Kondisi ini mencerminkan persoalan klasik dalam tata kelola proyek strategis: kebijakan yang bagus di tingkat atas sering kali tersendat di tahap implementasi karena birokrasi dan tarik-menarik kepentingan.
Enam Bulan yang Penuh Tantangan
Sejak awal menjabat pada Februari 2025, Joao menghadapi banyak rintangan. Mulai dari proses perencanaan proyek yang panjang, tarik-ulur anggaran, hingga koordinasi yang kurang solid di antara stakeholder. Ia sempat menyusun beberapa strategi percepatan, namun tanpa dukungan sumber daya yang memadai, rencana tersebut tak kunjung berjalan.
Bagi Joao, mengundurkan diri adalah bentuk tanggung jawab moral sekaligus sinyal bahwa perubahan besar diperlukan jika misi swasembada pangan ingin benar-benar terwujud.

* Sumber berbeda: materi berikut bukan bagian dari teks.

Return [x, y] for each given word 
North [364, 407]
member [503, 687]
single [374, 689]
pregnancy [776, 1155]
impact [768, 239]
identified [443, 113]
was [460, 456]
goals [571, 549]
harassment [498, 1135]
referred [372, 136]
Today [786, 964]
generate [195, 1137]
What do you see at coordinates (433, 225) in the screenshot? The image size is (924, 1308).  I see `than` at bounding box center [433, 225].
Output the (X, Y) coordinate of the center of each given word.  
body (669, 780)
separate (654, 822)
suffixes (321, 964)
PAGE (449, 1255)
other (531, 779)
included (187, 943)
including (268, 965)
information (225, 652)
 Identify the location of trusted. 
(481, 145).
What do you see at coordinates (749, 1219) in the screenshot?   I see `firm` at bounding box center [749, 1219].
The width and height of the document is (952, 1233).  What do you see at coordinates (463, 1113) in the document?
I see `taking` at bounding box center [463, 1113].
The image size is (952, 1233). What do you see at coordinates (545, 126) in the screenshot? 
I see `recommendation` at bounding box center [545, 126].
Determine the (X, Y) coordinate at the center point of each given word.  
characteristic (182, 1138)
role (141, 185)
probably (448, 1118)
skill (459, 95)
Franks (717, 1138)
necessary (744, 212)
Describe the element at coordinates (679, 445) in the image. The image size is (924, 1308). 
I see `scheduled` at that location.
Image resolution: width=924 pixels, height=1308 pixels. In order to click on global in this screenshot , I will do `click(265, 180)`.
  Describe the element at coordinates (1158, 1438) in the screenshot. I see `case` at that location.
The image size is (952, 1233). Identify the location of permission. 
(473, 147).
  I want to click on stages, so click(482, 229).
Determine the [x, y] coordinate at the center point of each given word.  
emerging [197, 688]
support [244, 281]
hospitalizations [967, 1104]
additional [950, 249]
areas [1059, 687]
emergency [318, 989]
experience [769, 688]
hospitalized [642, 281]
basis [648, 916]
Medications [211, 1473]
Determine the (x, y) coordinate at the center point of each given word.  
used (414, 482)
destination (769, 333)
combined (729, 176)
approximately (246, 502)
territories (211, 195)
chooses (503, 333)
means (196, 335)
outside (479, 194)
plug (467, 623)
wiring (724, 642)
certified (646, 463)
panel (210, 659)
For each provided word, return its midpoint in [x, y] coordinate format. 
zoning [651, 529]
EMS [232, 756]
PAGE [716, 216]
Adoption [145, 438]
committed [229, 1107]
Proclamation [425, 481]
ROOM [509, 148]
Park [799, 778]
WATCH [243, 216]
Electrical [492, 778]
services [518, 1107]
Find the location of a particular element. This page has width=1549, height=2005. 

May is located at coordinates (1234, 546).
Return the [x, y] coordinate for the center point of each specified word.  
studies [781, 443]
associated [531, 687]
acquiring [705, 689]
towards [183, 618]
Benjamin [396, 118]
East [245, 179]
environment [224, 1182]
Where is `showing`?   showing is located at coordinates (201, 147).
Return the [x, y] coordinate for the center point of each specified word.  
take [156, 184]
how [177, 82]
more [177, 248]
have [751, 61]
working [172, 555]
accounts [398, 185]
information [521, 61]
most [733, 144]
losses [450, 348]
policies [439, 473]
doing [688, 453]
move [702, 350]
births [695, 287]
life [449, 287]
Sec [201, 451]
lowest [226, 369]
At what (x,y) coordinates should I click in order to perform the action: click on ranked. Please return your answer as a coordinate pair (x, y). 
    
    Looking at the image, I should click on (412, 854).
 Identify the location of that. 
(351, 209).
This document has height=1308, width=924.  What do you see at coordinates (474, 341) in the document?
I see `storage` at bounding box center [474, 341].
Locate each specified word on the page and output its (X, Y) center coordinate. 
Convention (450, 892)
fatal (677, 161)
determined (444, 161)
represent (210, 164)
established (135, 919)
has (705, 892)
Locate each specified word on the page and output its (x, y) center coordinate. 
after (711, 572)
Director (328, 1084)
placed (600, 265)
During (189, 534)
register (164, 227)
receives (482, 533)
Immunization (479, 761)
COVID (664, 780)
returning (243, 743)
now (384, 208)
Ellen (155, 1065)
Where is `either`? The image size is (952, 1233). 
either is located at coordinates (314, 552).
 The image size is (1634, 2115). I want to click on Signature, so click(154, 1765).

Pengunduran diri ini diperkirakan akan memicu diskusi hangat di kalangan pemerhati pangan dan politik nasional. Di satu sisi, ada yang melihat langkah Joao sebagai bentuk kejujuran dan integritas, mengakui keterbatasan tanpa berlindung di balik retorika. Di sisi lain, mundurnya pucuk pimpinan di tengah proses awal bisa menjadi pukulan bagi stabilitas program strategis yang sudah dicanangkan pemerintah.
Bagi petani, kabar ini mungkin menimbulkan kekhawatiran akan nasib program-program yang telah dijanjikan. Namun, di tengah ketidakpastian ini, pengunduran diri Joao juga bisa menjadi momentum bagi pemerintah untuk melakukan evaluasi menyeluruh
Kisah mundurnya Joao Angelo De Sousa Mota dari kursi Dirut PT Agrinas Pangan Nusantara bukan sekadar pergantian pimpinan. Ia adalah potret nyata tantangan besar di balik cita-cita swasembada pangan Indonesia: ambisi yang besar, tapi sering tersandung oleh dukungan yang setengah hati.
Pesan yang ditinggalkan Joao jelas—tanpa dukungan penuh, perencanaan matang, dan manajemen transparan, target kedaulatan pangan hanya akan menjadi mimpi di atas kertas.